Historically, several biomedical disciplines have played a part in developing our understanding of memory, with physiology playing a key role. Best known is the discovery of long-term potentiation (LTP) in the hippocampus by Terje Lømo in Norway (Lømo, Acta Physiologica Scand. 1966) and the first full report of the phenomenon by Bliss and Lømo (Journal of Physiology1973). From the outset, LTP was found to have properties desirable of a memory mechanism – that it long outlasts the duration of the initiating stimulus, is pathway specific, and apparently associative in character. Another key discovery was that of place cells in the hippocampus by O’Keefe and Dostrovsky (Brain Research 1971), a finding followed in the years afterwards by those of other spatially tuned cells such as head-direction units (Taube et al, J. Neuroscience 1990) and grid cells (Hafting et al,Nature 2005). Collectively, these helped build the idea of the hippocampus being key to spatial memory. An entirely different learning system, based in the striatum, is instrumental in the learning of actions and habits as established in physiological, human functional imaging data and computational models; it deploys an error-correcting learning rule (Schultz et al, J Neuroscience 1992; Montague et al, J Neuroscience 1996).
It would, however, be wrong to suppose that the significance of these findings rests solely on physiological data. Neuroanatomy has also played a key role, dating back to Cajal’s Croonian Lecture to the Royal Society in 1894; likewise neuropsychology, as in Hebb’s conjectures about cell-assemblies in the brain and his proposal for a simple synaptic learning rule, as exemplified by LTP (Hebb, The Organisation of Behavior, 1949); pharmacology also weighed in with the discovery that glutamate is the major excitatory transmitter of the brain and that selective glutamate antagonists such as D-AP5 blocks the induction of LTP without affecting baseline glutamatergic transmission (Collingridge et al, Journal of Physiology, 1983). Behavioral studies have also contributed by rigorously testing the idea that activity-dependent synaptic transmission is necessary for the formation of episodic and spatial memory traces (Morris et a, Nature, 1986).

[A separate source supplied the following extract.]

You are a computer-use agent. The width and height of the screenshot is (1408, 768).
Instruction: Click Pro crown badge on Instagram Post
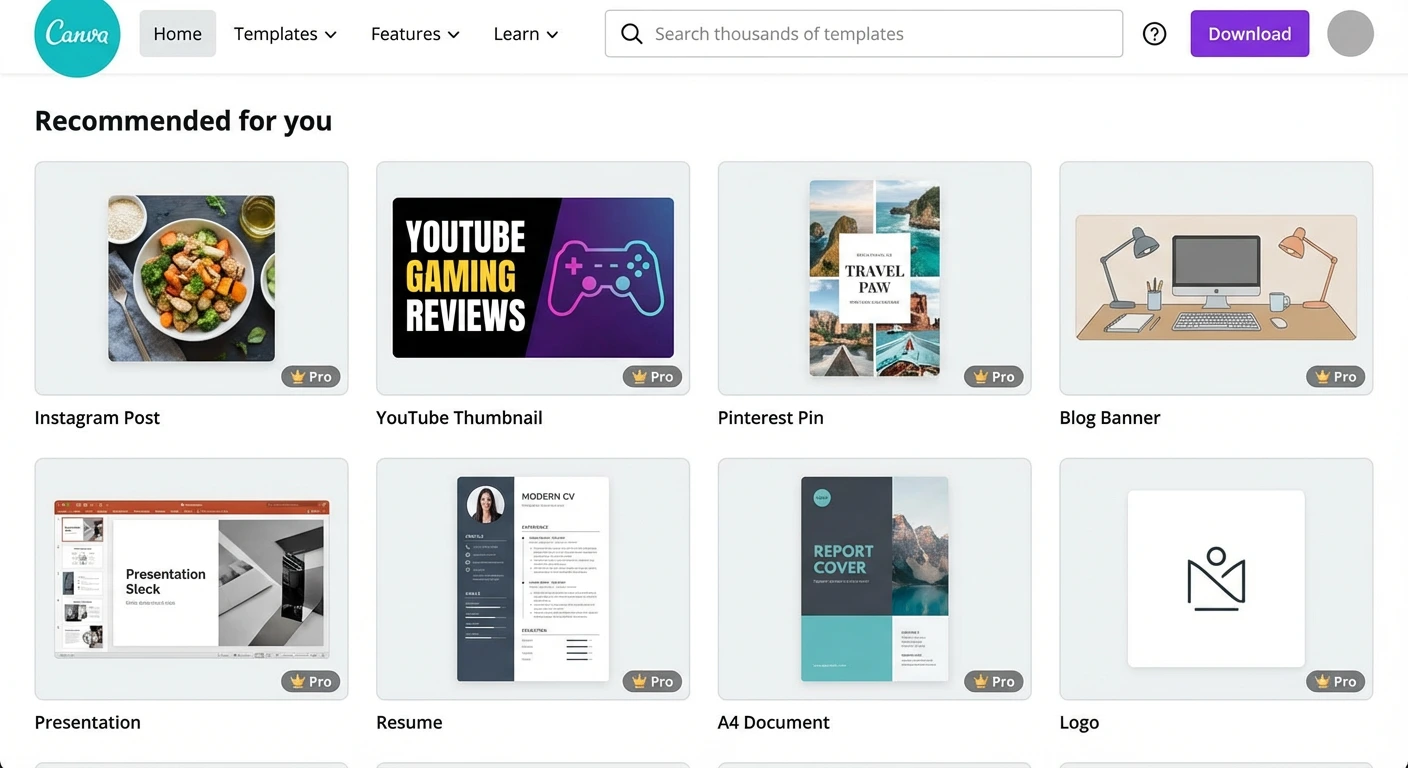311,377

Contemporary studies using several of the remarkable technological innovations of recent years (e.g. optogenetics, calcium imaging in awake animals) are building on these foundations in intriguing ways. This lecture, with its requested historical backbone, aims to outline progress over the years and the challenges that remain in understanding memory as a fundamental feature of higher cognitive function.